Chromosomes of Testicular Teratomas

Abstract
Eight testicular teratomas arising in proven males were examined for nuclear sex chromatin. Nuclear DNA content was measured in seven of the tumors and attempts were made to study the karyotype in seven and the chromosome late-replication pattern in five. Sex-chromatin-positive stromal, endothelial and epithelial cells possessing near-diploid or near-triploid DNA values were present in five of the eight tumors. Aneuploid DNA values of chromatin-negative regions corresponded with the aneuploid karyotype found in six tumors. The modal chromosome numbers ranged from 53 to 111 Not only was there marked karyotypic instability within each tumor but there was no overall similarity between different tumors. The terminal sequence of chromosome replication, successfully studied in two cases, one of which possessed sex-chromatin-positive cells, failed to reveal a late-replicating X-chromosome.
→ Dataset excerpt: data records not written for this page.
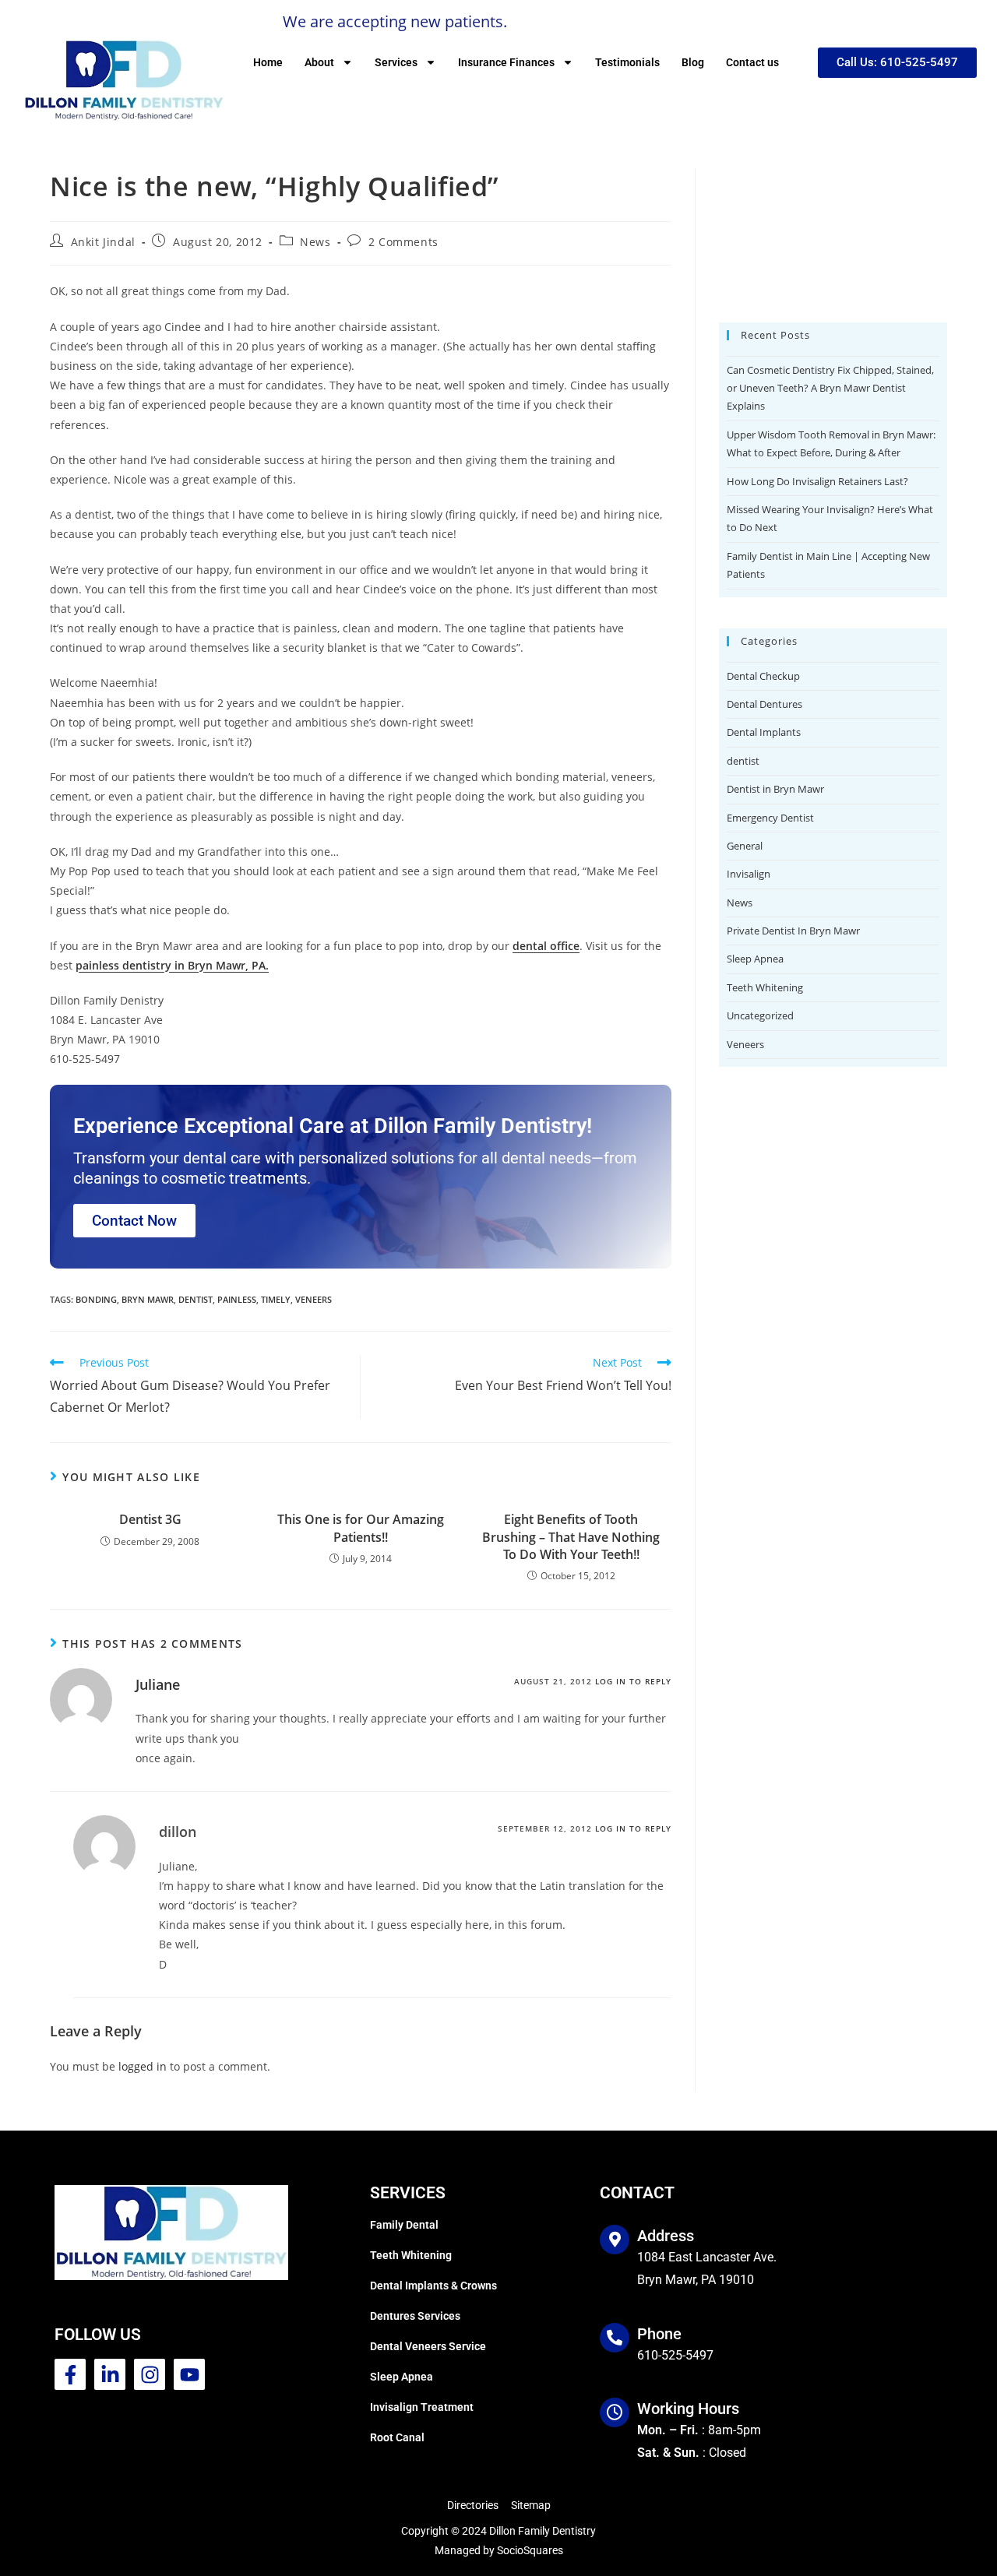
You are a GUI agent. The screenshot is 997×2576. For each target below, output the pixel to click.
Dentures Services (415, 2316)
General (745, 1461)
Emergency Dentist (770, 1433)
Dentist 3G (150, 1519)
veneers (313, 1299)
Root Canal (397, 2437)
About (319, 62)
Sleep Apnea (755, 1574)
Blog (693, 62)
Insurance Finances (506, 62)
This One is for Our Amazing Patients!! (360, 1528)
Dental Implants (764, 1347)
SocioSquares (530, 2550)
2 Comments (403, 241)
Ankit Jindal (103, 241)
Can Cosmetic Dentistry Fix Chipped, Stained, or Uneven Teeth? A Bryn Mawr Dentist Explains (830, 1003)
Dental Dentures (764, 1319)
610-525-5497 (675, 2355)
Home (268, 62)
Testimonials (627, 62)
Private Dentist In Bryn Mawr (793, 1546)
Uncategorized (760, 1631)
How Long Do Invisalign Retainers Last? (817, 1096)
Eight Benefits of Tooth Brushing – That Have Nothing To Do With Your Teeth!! (571, 1537)
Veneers (745, 1659)
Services (396, 62)
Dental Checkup (763, 1291)
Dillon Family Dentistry (542, 2531)
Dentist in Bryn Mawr (775, 1404)
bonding (96, 1299)
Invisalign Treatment (422, 2407)
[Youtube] (189, 2374)
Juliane (158, 1684)
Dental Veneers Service (428, 2346)
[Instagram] (149, 2374)
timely (276, 1299)
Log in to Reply (633, 1681)
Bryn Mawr (148, 1299)
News (315, 241)
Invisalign (748, 1489)
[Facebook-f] (70, 2374)
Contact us (752, 62)
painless (236, 1299)
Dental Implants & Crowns (433, 2285)
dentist (743, 1376)
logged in (142, 2066)
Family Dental (404, 2225)
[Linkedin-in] (109, 2374)
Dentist (195, 1299)
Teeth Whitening (765, 1603)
Unfortunately, it was impossible to prove that the chromatin-positive teratoma did not contain a second X-chromosome: the failure to demonstrate an unequivocal XX sex chromosome constitution might be connected with special cultural requirements of the sex-chromatin-positive cells. However, other varieties of embryonic and undifferentiated cell tumors in males have been reported to display nuclear sex chromatin, and even certain normal testicular elements are sex-chromatin-positive. It is concluded that the existence of sex-chromatin-positive teratomas in males does not necessarily imply production from haploid gametes. The present observations do not rule out gametal origin. However, they provide more support for the idea that teratomas arise from diploid cells, possibly misplaced blastomere or primordial germ cells.